Sadly, I additionally observe among the many many pure beauties the unnatural impacts of people on this nice wilderness — glimpses of plastic litter or different refuse. However extra could also be coming as we noticed actually tons of plastics and waste strewn throughout the waters and littering the shores round Patagonia.
Killing krill
After which there’s the temperatures. In March, coasts of Antarctica have been as much as 40 degrees Celsius warmer than month-to-month common temperatures of previous a long time, in line with the Nationwide Facilities for Environmental Info. That’s a distinction of 72 levels Fahrenheit. The irregular heat has shrunk sea ice and killed off giant parts of the inhabitants of shrimp-like crustaceans known as krill that type the idea of the marine meals net for whales, seabirds, fish, squid, seals and sharks. The hotter temperatures have allowed me to depend on chilly climate garments I take advantage of in New York Metropolis and fear much less about frostbite.
The mission of our expedition is to interact and encourage a brand new technology of leaders to take accountability for preserving Antarctica and all our planet’s habitats. Many on the journey are already foot troopers within the struggle, spearheading tree-planting initiatives, creating documentaries about local weather change and endeavor composting, plastic recycling and different round economic system endeavors.

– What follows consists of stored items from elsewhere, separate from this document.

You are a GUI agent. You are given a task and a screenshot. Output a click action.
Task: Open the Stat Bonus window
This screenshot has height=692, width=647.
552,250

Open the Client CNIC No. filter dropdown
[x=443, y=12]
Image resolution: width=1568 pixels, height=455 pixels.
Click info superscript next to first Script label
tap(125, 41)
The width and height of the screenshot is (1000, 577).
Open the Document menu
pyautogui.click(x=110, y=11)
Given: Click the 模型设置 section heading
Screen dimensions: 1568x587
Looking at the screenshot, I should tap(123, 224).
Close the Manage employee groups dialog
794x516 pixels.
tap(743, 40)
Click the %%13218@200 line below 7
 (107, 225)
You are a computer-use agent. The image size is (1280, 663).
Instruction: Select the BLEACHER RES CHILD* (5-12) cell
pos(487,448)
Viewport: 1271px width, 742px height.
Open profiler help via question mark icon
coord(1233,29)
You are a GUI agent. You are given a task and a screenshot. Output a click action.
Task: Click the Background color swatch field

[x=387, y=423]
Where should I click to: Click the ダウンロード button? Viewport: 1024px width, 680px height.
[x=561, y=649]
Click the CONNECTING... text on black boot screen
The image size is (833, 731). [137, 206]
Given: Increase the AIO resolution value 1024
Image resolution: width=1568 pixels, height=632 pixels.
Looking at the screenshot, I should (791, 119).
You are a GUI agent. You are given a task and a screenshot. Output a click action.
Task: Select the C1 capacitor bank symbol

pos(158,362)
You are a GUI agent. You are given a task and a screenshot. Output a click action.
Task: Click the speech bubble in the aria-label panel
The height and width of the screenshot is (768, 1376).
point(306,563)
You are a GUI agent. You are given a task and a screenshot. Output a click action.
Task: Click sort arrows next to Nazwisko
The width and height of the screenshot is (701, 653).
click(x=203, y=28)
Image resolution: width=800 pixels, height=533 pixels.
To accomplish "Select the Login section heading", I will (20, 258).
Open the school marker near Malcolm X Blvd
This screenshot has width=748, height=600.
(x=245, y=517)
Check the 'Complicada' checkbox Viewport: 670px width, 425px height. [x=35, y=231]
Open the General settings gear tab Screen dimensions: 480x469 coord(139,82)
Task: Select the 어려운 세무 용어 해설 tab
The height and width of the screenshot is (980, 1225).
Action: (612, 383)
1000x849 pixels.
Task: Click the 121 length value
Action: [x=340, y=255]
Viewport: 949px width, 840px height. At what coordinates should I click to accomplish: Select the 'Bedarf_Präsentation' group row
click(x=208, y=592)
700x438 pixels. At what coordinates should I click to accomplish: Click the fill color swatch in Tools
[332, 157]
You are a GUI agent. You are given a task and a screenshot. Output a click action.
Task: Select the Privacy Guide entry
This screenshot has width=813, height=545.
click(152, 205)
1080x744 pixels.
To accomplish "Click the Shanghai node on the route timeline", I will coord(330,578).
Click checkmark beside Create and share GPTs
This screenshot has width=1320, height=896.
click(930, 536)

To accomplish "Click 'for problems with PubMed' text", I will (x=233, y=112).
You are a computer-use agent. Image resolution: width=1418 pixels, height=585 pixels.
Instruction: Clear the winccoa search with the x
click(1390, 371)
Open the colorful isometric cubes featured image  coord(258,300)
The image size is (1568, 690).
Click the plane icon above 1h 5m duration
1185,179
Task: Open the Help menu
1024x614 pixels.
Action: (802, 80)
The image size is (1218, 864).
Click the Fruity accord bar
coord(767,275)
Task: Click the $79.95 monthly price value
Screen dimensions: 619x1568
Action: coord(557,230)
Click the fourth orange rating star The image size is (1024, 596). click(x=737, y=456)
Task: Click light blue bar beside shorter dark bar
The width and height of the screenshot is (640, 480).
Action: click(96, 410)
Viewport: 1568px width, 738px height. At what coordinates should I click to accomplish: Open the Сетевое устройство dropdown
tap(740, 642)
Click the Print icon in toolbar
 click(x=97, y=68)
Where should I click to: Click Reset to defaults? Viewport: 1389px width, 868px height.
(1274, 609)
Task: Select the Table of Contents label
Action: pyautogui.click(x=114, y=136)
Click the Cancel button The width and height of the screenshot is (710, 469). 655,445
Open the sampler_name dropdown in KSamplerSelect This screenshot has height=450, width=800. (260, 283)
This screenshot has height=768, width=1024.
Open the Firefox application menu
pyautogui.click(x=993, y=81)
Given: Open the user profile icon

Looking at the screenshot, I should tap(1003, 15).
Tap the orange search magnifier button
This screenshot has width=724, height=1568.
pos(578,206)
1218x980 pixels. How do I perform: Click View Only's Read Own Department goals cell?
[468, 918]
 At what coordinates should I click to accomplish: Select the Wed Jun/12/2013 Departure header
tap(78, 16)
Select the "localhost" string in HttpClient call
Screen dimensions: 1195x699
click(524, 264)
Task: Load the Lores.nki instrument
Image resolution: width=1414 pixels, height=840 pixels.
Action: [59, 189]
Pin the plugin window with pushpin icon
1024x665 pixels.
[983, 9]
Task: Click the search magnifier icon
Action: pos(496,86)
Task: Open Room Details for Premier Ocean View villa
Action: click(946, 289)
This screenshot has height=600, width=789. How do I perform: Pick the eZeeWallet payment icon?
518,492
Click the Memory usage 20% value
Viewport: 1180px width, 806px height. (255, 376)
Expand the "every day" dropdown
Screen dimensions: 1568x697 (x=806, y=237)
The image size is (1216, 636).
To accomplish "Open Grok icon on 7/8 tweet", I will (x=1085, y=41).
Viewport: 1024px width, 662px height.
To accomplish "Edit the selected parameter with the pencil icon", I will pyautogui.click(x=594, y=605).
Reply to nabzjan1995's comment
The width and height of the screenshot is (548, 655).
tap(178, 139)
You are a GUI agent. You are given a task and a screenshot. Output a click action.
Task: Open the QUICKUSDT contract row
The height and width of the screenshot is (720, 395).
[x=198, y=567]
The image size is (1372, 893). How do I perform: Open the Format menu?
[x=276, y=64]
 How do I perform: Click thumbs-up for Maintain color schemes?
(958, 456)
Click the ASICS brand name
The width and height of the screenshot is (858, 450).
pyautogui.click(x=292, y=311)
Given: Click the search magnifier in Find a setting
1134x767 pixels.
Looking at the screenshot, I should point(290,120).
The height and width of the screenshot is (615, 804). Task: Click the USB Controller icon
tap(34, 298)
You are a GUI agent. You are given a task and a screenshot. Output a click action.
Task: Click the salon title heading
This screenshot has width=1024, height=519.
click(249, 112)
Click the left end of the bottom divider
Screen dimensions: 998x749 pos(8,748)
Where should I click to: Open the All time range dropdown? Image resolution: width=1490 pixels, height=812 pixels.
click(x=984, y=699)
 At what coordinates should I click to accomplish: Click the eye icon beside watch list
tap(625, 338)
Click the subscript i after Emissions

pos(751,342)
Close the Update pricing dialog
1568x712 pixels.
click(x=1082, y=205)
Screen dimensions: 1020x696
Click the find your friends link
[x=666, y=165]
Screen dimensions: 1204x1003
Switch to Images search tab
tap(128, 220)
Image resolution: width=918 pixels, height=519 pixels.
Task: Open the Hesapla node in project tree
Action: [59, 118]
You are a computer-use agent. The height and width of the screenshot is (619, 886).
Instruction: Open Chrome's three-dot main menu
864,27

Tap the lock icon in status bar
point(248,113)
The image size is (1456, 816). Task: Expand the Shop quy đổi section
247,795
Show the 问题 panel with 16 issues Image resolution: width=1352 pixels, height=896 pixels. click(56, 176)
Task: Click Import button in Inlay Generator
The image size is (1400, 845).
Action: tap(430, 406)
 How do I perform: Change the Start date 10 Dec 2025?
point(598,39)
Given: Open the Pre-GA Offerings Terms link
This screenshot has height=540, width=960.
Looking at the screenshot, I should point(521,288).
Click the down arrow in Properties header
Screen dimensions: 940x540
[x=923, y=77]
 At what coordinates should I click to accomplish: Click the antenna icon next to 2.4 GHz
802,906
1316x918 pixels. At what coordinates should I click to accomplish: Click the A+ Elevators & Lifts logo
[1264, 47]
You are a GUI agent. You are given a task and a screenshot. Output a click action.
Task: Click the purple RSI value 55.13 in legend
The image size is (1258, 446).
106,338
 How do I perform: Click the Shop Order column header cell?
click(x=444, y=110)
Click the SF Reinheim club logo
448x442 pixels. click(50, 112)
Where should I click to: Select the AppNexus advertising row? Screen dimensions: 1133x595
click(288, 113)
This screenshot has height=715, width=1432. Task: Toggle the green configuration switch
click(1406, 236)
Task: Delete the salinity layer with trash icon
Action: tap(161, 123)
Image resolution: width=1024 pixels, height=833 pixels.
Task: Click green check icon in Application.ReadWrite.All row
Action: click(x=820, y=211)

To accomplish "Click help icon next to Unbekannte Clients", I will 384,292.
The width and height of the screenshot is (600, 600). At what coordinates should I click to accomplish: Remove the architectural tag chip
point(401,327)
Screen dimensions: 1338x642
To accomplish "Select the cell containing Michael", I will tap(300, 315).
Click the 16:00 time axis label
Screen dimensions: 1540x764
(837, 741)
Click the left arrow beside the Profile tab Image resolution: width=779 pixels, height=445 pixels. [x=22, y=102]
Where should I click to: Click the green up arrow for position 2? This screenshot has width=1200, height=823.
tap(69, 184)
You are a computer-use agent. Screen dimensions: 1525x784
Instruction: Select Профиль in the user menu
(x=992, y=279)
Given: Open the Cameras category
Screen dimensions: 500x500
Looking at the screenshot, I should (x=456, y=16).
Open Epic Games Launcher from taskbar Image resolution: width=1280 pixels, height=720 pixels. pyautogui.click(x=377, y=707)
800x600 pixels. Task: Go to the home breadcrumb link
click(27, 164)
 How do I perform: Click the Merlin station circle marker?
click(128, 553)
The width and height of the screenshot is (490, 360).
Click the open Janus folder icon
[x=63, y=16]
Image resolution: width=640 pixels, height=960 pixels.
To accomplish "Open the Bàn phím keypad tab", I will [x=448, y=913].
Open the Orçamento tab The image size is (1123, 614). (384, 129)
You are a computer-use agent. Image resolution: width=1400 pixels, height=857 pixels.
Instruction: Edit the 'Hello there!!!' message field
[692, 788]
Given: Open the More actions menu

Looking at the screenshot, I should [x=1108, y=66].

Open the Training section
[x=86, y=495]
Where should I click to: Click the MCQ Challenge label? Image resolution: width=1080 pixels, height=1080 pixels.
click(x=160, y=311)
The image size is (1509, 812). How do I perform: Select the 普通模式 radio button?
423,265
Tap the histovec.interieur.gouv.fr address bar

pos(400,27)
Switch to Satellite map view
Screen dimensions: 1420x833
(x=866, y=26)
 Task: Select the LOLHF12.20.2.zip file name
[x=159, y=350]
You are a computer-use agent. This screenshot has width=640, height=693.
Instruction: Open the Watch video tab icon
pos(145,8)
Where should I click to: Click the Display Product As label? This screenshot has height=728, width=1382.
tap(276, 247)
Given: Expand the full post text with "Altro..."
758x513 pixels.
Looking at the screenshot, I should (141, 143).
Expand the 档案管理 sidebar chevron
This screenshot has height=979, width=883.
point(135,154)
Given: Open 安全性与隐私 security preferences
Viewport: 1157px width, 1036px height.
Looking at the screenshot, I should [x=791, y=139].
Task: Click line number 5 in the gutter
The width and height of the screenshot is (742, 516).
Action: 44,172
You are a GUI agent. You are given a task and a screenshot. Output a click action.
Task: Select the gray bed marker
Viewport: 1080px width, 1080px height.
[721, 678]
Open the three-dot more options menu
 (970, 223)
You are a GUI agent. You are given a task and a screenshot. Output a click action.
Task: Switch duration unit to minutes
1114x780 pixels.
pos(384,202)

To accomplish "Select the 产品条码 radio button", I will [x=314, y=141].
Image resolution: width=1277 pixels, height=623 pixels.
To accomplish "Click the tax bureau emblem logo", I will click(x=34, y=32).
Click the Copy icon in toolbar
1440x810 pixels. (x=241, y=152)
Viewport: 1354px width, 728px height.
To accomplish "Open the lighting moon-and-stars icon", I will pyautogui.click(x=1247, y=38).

However none of that might be sufficient as we enter the final nice battle for the planet. Antarctica could also be uninhabitable for people, but it surely’s the place a whole lot of animal species can be thriving had been it not for the damaging incursion of human existence.
With no different people moreover ourselves in sight, our incidental position within the functioning of nature turns into clear. Nowhere on earth is it extra evident that this isn’t our planet to destroy. But destroying we’re.
On the coronary heart of the 2041 Basis is the preservation of the Madrid Protocol, a treaty that protects Antarctica’s pristine panorama and habitats from people. In 2041, the protocol may face potential modification that might raise the ban on mining and mineral exploration, a deathblow for the area and its position as a local weather stabilizer for the planet.
This journey has satisfied me and others on it that we should act nicely earlier than 2041 if we’re to save lots of Antarctica’s wonders, our planet and ourselves. Efforts to cease local weather change have been all about making guarantees, most of which stay guarantees unfulfilled. However the pictures of this journey will stick with me my total life and hopefully assist me maintain the guarantees I made to myself after I arrived house — to alter my very own life-style and assist educate the broader neighborhood whether or not by talking to excessive colleges or supporting neighborhood efforts to scale back waste and extra.
Most necessary, I’ll work above and past with my company purchasers to assist them determine the very best methods to chop emissions and ship on their 2030 and 2050 targets. These are guarantees that might change our planet’s trajectory, and serving to to satisfy them is a spot the place I could make a distinction.